* Exercise task *
Lay out the data below as a Markdown table with two columns, Row and Data line, giving each line its own numbered row and skipping blank lines. Leave the pictures out of your answer.

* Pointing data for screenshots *
+ + + + + + +

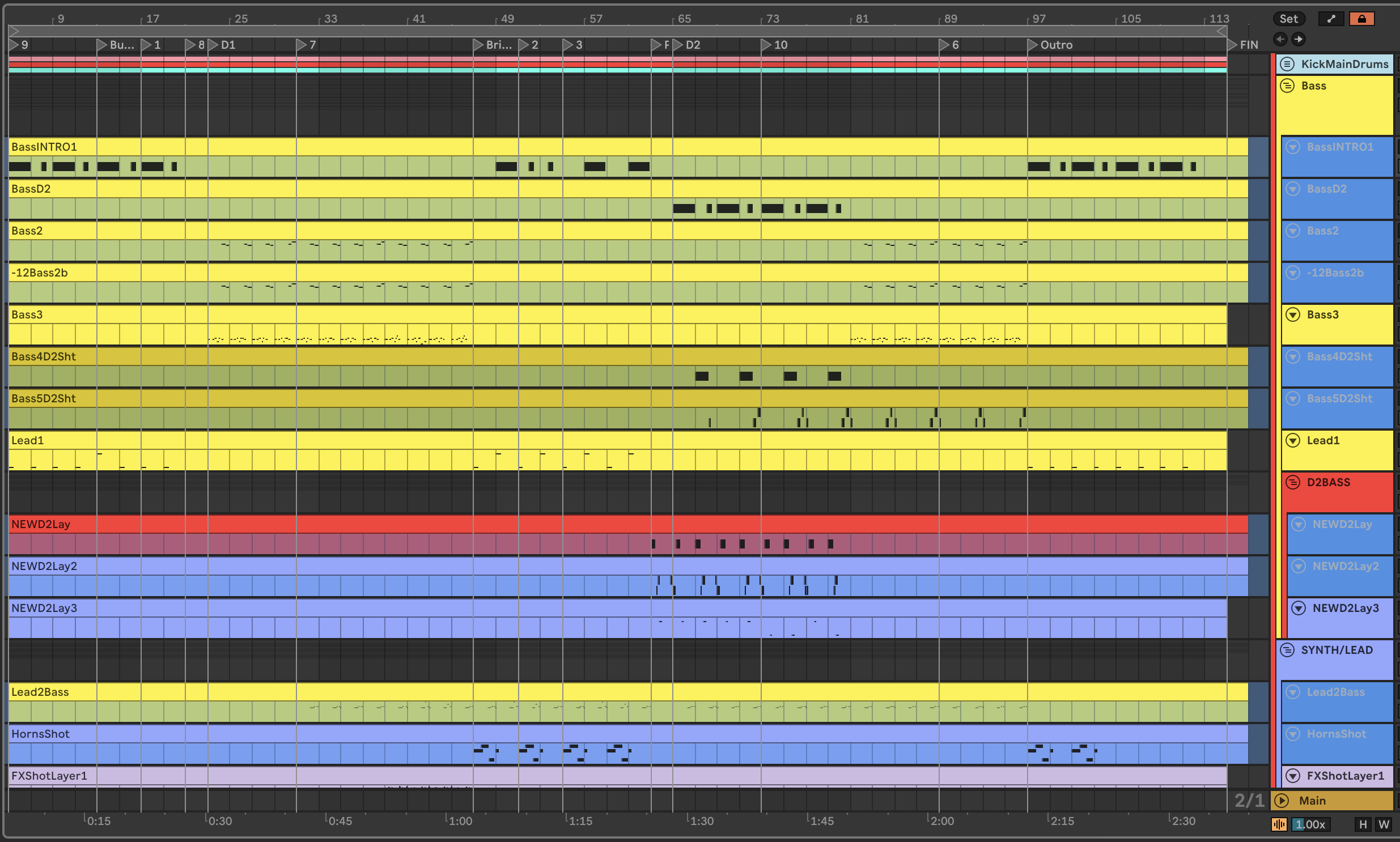Jump to the next locator arrow

(1298, 39)
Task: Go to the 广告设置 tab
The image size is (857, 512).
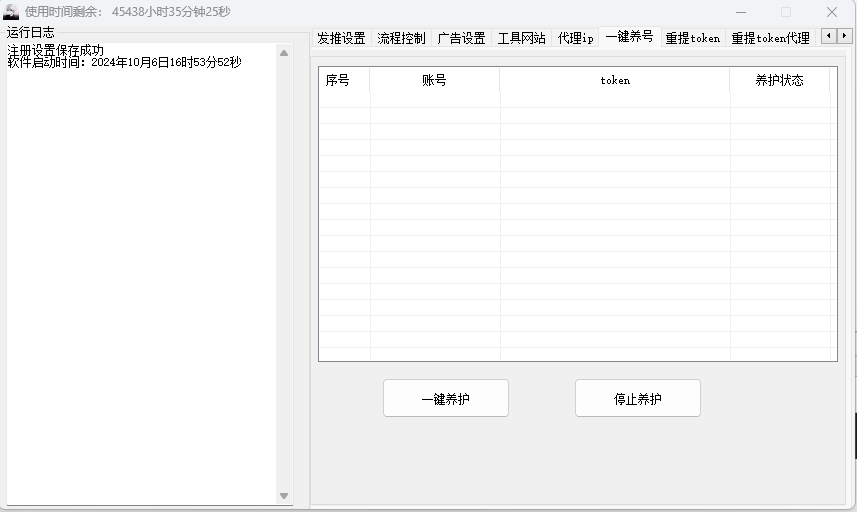Action: click(461, 38)
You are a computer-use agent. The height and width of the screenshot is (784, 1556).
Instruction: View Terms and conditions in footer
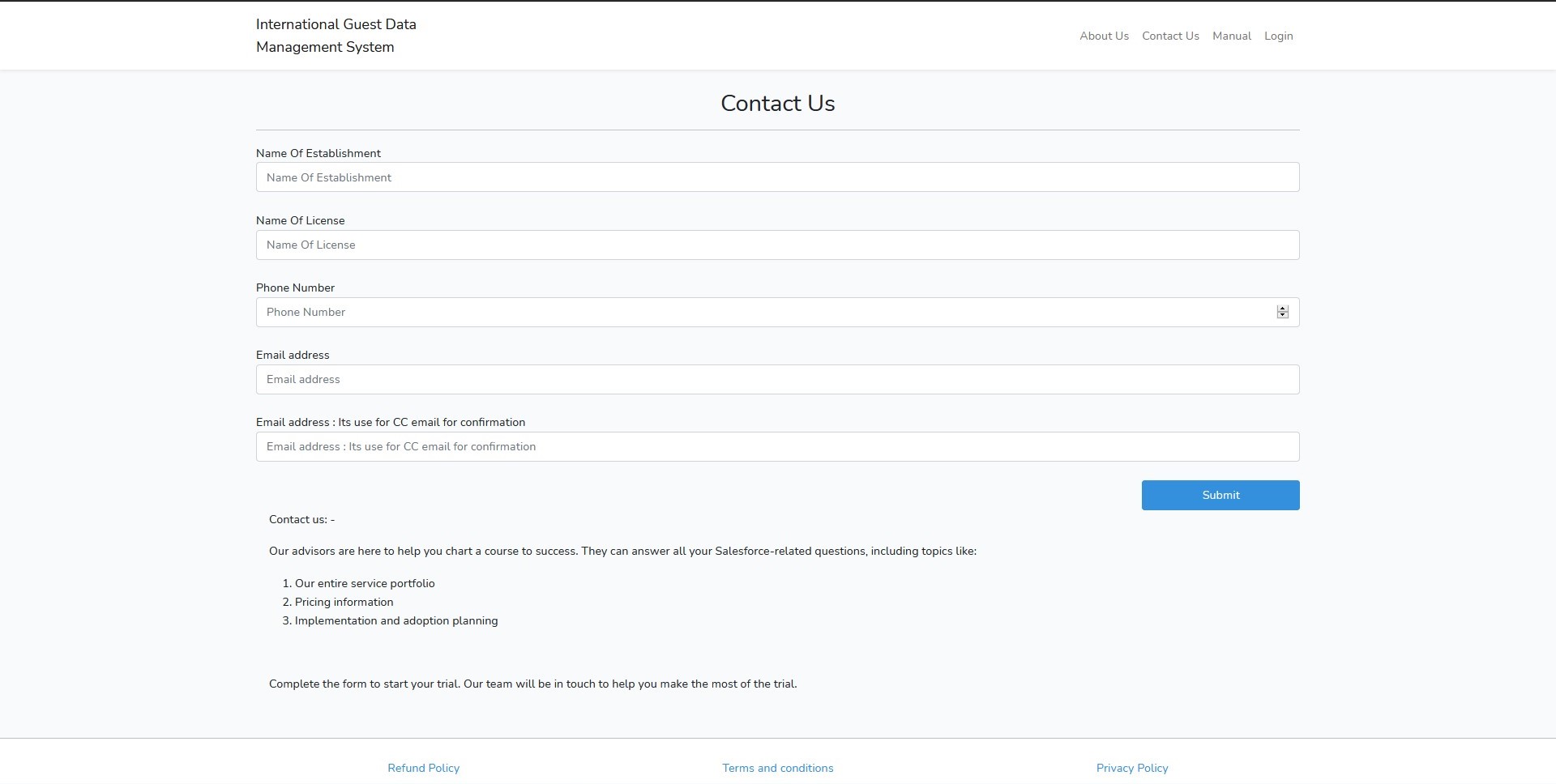pyautogui.click(x=777, y=768)
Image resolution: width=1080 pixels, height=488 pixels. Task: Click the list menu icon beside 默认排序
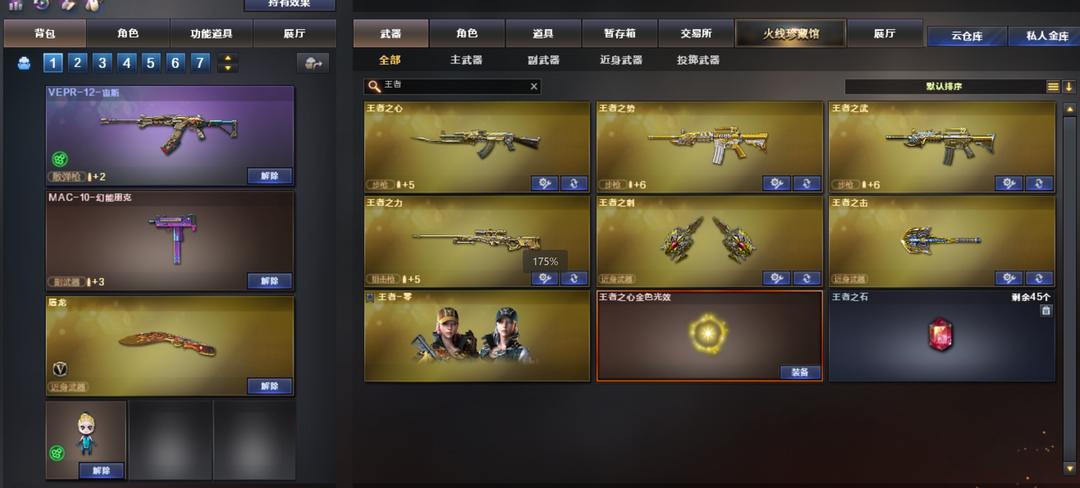(1053, 87)
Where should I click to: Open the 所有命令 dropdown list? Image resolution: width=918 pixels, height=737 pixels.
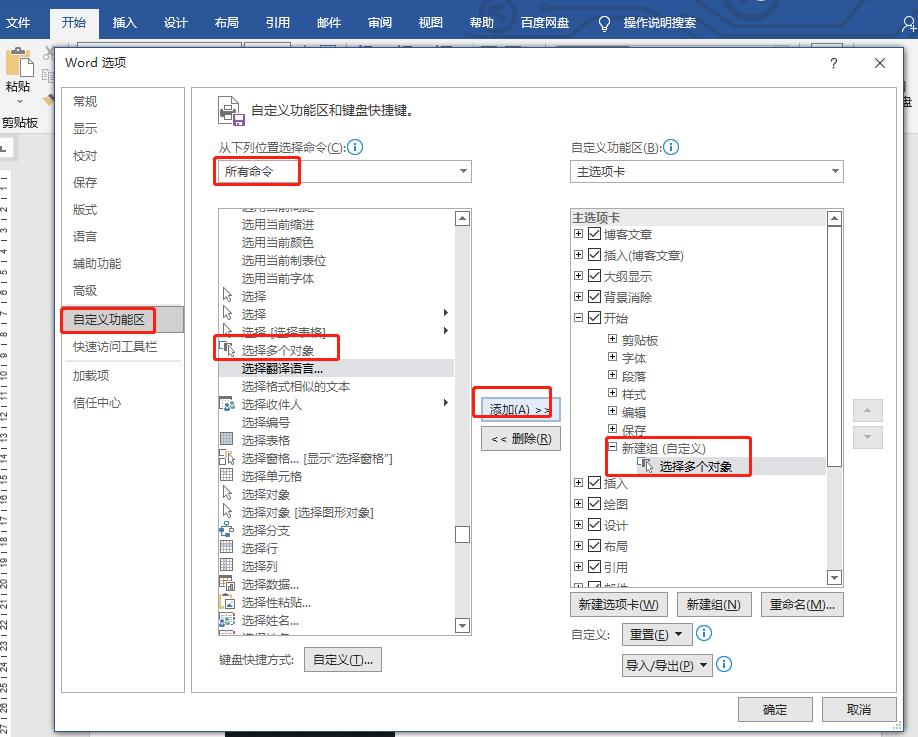point(464,171)
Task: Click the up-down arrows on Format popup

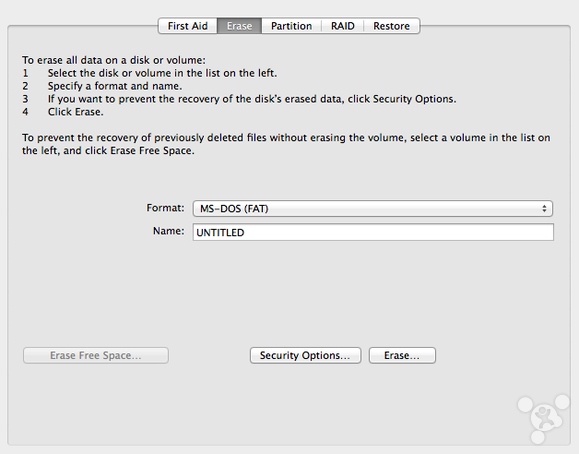Action: (544, 209)
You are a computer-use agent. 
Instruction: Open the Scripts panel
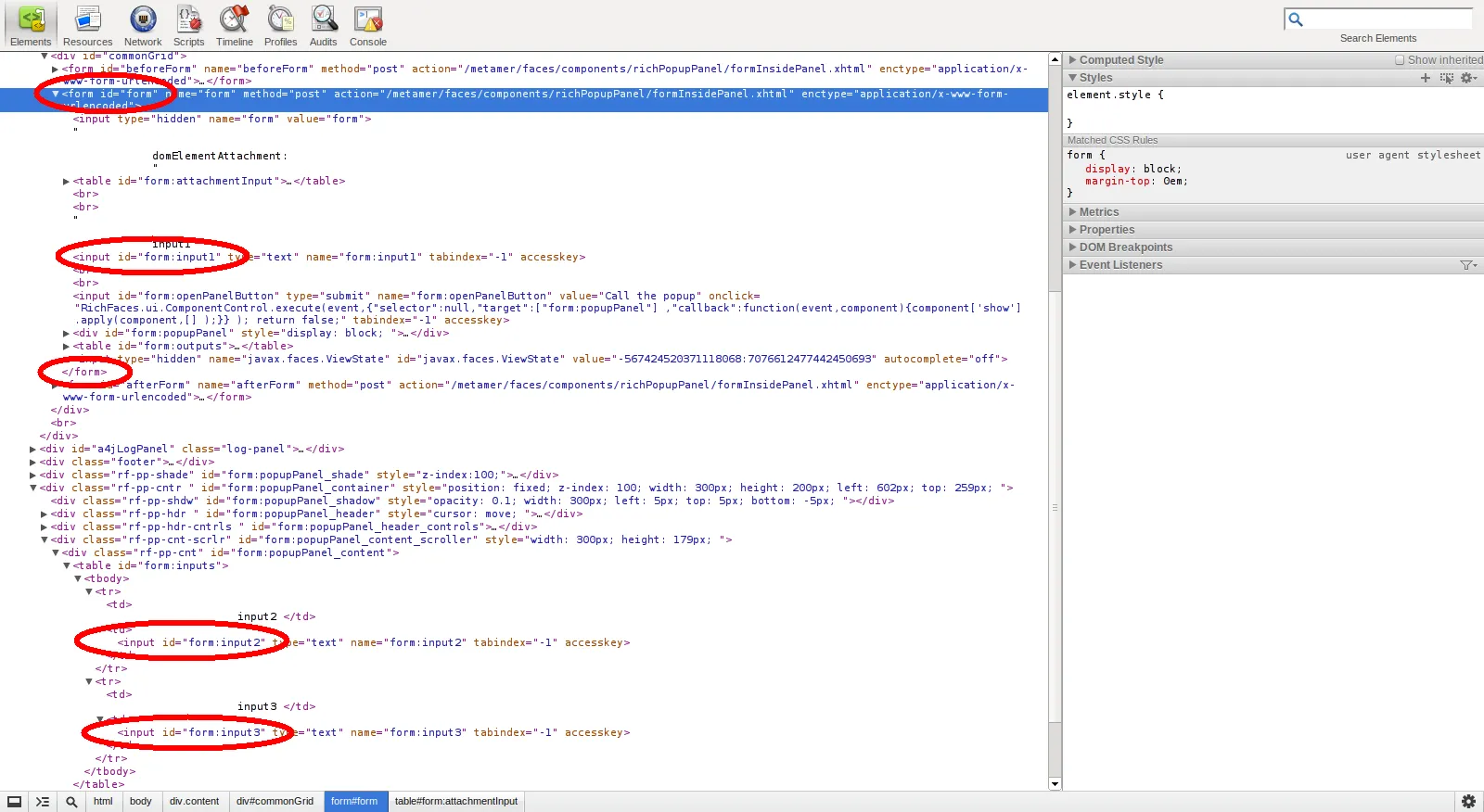click(x=188, y=25)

+ + + + + + +

* Solved problem *
| Row | Data line |
|---|---|
| 1 | Jump to the next locator arrow |
| 2 | (1298, 39) |
| 3 | Task: Go to the 广告设置 tab |
| 4 | The image size is (857, 512). |
| 5 | Action: click(461, 38) |
| 6 | You are a computer-use agent. The height and width of the screenshot is (784, 1556). |
| 7 | Instruction: View Terms and conditions in footer |
| 8 | pyautogui.click(x=777, y=768) |
| 9 | Image resolution: width=1080 pixels, height=488 pixels. Task: Click the list menu icon beside 默认排序 |
| 10 | (1053, 87) |
| 11 | Where should I click to: Open the 所有命令 dropdown list? Image resolution: width=918 pixels, height=737 pixels. |
| 12 | point(464,171) |
| 13 | Task: Click the up-down arrows on Format popup |
| 14 | Action: (544, 209) |
| 15 | You are a computer-use agent.  |
| 16 | Instruction: Open the Scripts panel |
| 17 | click(x=188, y=25) |